**Stated task**
Please filter the material below and copy out every line that contains the word "coordinates".

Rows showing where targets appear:
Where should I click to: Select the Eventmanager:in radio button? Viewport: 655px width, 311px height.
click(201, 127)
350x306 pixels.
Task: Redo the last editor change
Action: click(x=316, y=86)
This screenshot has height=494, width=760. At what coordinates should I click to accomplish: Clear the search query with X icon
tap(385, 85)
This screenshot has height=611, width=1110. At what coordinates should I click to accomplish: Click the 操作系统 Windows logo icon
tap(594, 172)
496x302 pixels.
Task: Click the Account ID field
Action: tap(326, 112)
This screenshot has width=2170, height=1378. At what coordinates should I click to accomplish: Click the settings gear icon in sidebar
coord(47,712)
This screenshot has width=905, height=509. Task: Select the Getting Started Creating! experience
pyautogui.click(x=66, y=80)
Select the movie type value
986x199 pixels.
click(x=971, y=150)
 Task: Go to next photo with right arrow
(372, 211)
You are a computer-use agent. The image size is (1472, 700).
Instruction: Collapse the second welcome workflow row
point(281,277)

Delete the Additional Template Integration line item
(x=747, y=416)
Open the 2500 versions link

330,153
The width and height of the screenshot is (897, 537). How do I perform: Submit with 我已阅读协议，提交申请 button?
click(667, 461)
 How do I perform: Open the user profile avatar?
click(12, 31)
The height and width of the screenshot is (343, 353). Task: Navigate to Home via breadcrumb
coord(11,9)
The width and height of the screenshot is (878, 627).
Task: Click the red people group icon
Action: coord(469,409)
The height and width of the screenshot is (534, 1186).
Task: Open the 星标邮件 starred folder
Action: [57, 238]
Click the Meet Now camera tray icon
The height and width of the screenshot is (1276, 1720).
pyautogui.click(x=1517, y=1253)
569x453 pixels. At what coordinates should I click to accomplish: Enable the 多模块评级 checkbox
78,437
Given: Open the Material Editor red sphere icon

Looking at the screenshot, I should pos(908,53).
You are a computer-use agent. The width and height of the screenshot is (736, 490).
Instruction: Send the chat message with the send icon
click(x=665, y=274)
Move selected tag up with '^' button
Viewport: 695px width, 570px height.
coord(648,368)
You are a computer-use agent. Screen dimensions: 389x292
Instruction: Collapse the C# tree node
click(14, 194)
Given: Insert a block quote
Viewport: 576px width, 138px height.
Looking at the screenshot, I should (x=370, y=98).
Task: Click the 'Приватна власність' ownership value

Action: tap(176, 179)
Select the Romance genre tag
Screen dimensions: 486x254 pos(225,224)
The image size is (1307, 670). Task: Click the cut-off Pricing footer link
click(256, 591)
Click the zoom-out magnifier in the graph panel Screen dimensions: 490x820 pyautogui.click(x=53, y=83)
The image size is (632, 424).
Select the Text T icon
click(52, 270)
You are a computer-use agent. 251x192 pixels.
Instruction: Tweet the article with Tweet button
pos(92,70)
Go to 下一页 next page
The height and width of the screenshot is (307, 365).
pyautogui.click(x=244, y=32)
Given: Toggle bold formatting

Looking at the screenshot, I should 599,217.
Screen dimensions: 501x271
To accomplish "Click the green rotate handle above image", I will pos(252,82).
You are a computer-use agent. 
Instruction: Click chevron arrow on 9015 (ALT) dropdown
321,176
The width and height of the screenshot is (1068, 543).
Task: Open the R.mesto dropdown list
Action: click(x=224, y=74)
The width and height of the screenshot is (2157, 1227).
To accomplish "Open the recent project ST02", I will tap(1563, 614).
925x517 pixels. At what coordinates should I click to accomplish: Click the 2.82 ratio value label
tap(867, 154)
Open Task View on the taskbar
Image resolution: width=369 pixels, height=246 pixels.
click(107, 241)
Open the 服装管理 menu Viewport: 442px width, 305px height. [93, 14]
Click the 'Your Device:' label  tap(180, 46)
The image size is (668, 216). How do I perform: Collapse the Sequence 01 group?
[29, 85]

**Answer to the task**
This screenshot has height=494, width=760. At what coordinates should I click to accomplish: Clear the search query with X icon
This screenshot has height=611, width=1110. At what coordinates should I click to accomplish: Click the 操作系统 Windows logo icon
This screenshot has width=2170, height=1378. At what coordinates should I click to accomplish: Click the settings gear icon in sidebar
569x453 pixels. At what coordinates should I click to accomplish: Enable the 多模块评级 checkbox
925x517 pixels. At what coordinates should I click to accomplish: Click the 2.82 ratio value label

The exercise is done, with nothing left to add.